## Your assignment
Look below for the line containing "Screen dimensions: 1334x750". Write out that line and the rest through the last one, exactly as they appear, but without pictures.
====== Records shown
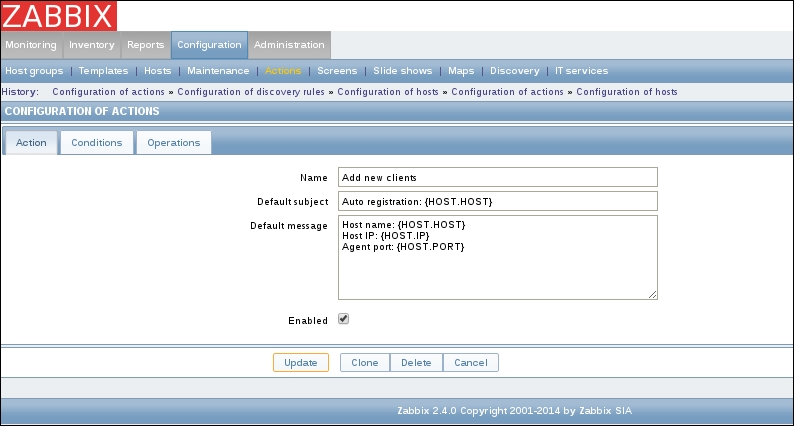
Task: Focus the Default subject field
Action: [x=497, y=202]
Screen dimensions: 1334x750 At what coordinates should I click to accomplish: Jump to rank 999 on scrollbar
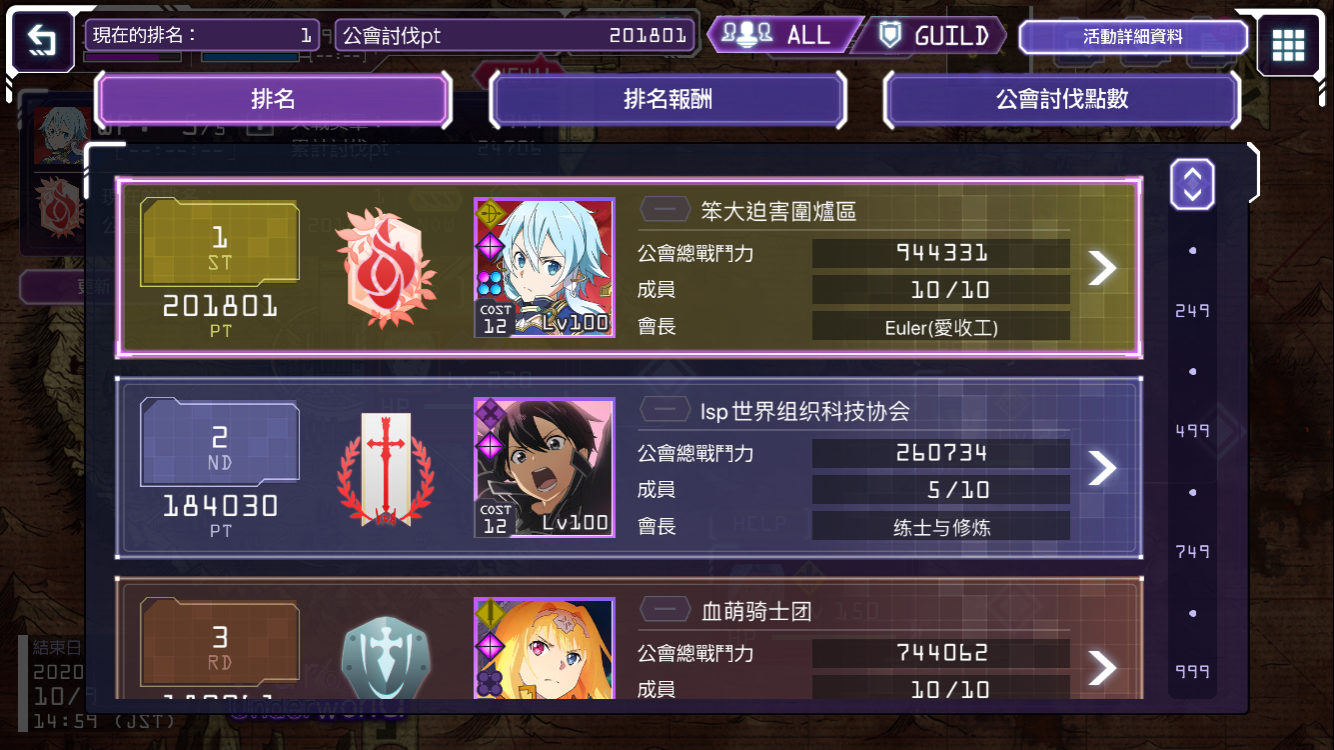click(x=1192, y=672)
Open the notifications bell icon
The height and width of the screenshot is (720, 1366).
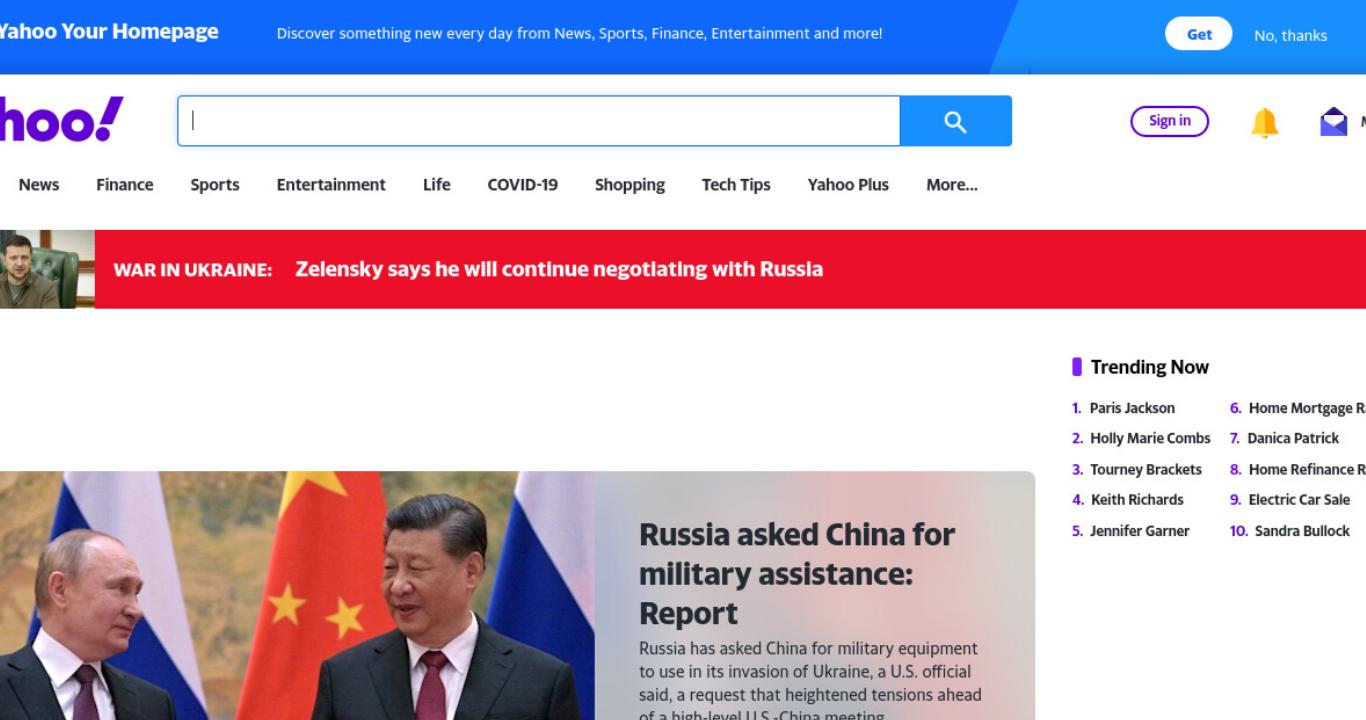coord(1264,122)
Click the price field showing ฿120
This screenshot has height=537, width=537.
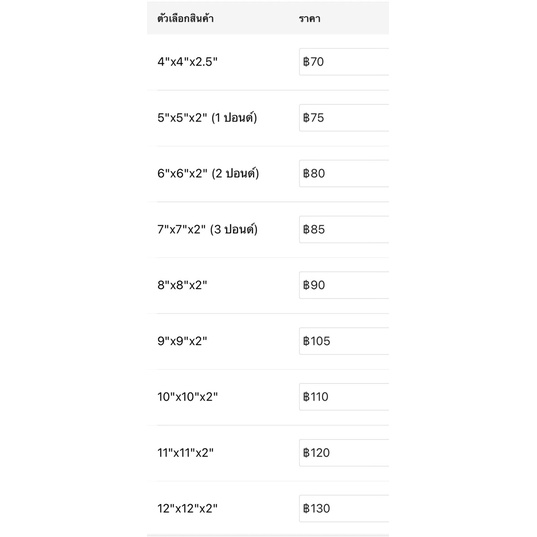(x=344, y=453)

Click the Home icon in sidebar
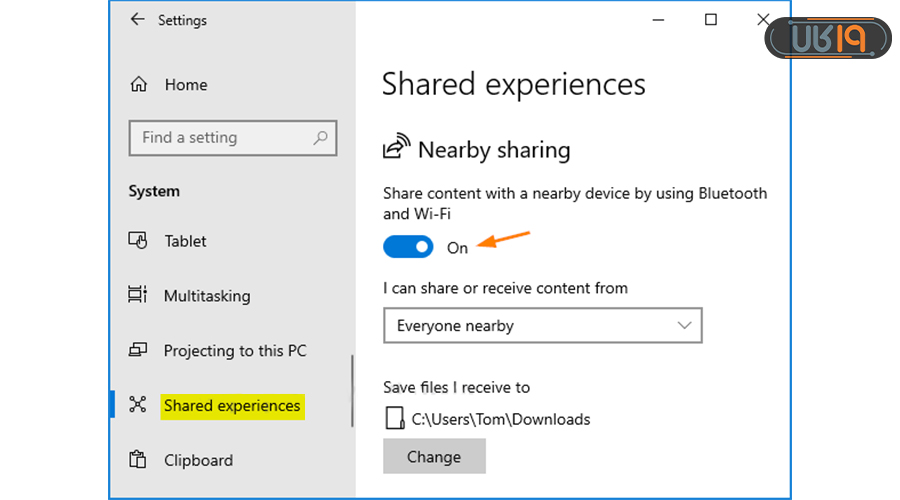pyautogui.click(x=139, y=85)
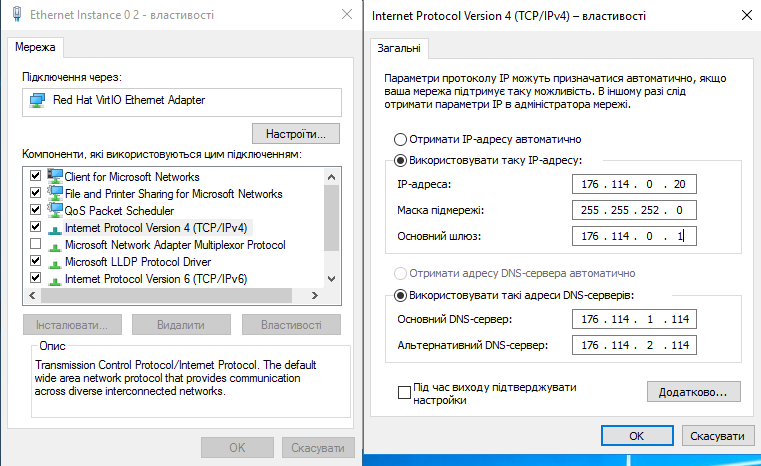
============
## The answer
Screen dimensions: 1334x750 At what coordinates should I click to accomplish: Jump to rank 999 on scrollbar
click(x=1192, y=672)
Open the notifications bell icon
The height and width of the screenshot is (720, 1366).
coord(1264,122)
Click the price field showing ฿120
This screenshot has height=537, width=537.
(x=344, y=453)

Click the Home icon in sidebar
pyautogui.click(x=139, y=85)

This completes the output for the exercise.